Records:
********************
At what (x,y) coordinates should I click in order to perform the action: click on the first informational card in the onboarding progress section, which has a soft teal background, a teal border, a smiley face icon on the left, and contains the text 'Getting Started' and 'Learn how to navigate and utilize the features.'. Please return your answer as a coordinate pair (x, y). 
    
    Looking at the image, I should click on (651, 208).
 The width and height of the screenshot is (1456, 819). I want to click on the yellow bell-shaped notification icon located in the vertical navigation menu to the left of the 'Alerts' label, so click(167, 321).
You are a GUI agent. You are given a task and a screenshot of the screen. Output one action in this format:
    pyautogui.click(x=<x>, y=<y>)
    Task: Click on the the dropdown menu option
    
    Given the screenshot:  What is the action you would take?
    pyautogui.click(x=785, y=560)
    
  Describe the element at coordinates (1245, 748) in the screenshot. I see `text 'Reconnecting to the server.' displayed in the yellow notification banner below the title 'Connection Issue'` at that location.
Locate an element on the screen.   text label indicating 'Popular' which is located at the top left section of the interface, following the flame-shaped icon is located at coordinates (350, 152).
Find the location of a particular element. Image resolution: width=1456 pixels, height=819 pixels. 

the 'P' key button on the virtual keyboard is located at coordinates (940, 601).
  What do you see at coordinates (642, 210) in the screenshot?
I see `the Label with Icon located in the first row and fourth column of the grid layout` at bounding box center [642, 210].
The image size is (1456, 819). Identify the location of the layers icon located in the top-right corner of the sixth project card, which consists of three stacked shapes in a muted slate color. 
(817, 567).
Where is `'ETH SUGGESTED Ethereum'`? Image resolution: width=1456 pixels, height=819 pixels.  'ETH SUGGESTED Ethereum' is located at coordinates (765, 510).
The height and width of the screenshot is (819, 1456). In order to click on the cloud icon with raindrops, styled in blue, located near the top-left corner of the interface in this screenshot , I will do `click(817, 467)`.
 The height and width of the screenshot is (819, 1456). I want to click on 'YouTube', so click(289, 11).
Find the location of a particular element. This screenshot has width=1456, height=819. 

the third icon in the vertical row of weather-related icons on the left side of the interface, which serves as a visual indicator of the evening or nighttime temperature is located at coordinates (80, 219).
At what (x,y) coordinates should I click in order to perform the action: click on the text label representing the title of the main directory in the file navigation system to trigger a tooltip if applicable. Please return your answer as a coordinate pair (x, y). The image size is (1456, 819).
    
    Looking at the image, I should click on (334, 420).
********************
Work instructions – Put the lines above into a Markdown table with the columns Row and Line, giving each line a row number and leaving out the blank ones.

Complete response –
| Row | Line |
|---|---|
| 1 | At what (x,y) coordinates should I click in order to perform the action: click on the first informational card in the onboarding progress section, which has a soft teal background, a teal border, a smiley face icon on the left, and contains the text 'Getting Started' and 'Learn how to navigate and utilize the features.'. Please return your answer as a coordinate pair (x, y).  |
| 2 |     Looking at the image, I should click on (651, 208). |
| 3 |  The width and height of the screenshot is (1456, 819). I want to click on the yellow bell-shaped notification icon located in the vertical navigation menu to the left of the 'Alerts' label, so click(167, 321). |
| 4 | You are a GUI agent. You are given a task and a screenshot of the screen. Output one action in this format: |
| 5 |     pyautogui.click(x=<x>, y=<y>) |
| 6 |     Task: Click on the the dropdown menu option |
| 7 |     Given the screenshot:  What is the action you would take? |
| 8 |     pyautogui.click(x=785, y=560) |
| 9 |   Describe the element at coordinates (1245, 748) in the screenshot. I see `text 'Reconnecting to the server.' displayed in the yellow notification banner below the title 'Connection Issue'` at that location. |
| 10 | Locate an element on the screen.   text label indicating 'Popular' which is located at the top left section of the interface, following the flame-shaped icon is located at coordinates (350, 152). |
| 11 | Find the location of a particular element. Image resolution: width=1456 pixels, height=819 pixels.  |
| 12 | the 'P' key button on the virtual keyboard is located at coordinates (940, 601). |
| 13 |   What do you see at coordinates (642, 210) in the screenshot? |
| 14 | I see `the Label with Icon located in the first row and fourth column of the grid layout` at bounding box center [642, 210]. |
| 15 | The image size is (1456, 819). Identify the location of the layers icon located in the top-right corner of the sixth project card, which consists of three stacked shapes in a muted slate color.  |
| 16 | (817, 567). |
| 17 | Where is `'ETH SUGGESTED Ethereum'`? Image resolution: width=1456 pixels, height=819 pixels.  'ETH SUGGESTED Ethereum' is located at coordinates (765, 510). |
| 18 | The height and width of the screenshot is (819, 1456). In order to click on the cloud icon with raindrops, styled in blue, located near the top-left corner of the interface in this screenshot , I will do `click(817, 467)`. |
| 19 |  The height and width of the screenshot is (819, 1456). I want to click on 'YouTube', so click(289, 11). |
| 20 | Find the location of a particular element. This screenshot has width=1456, height=819.  |
| 21 | the third icon in the vertical row of weather-related icons on the left side of the interface, which serves as a visual indicator of the evening or nighttime temperature is located at coordinates (80, 219). |
| 22 | At what (x,y) coordinates should I click in order to perform the action: click on the text label representing the title of the main directory in the file navigation system to trigger a tooltip if applicable. Please return your answer as a coordinate pair (x, y). The image size is (1456, 819). |
| 23 |     Looking at the image, I should click on (334, 420). |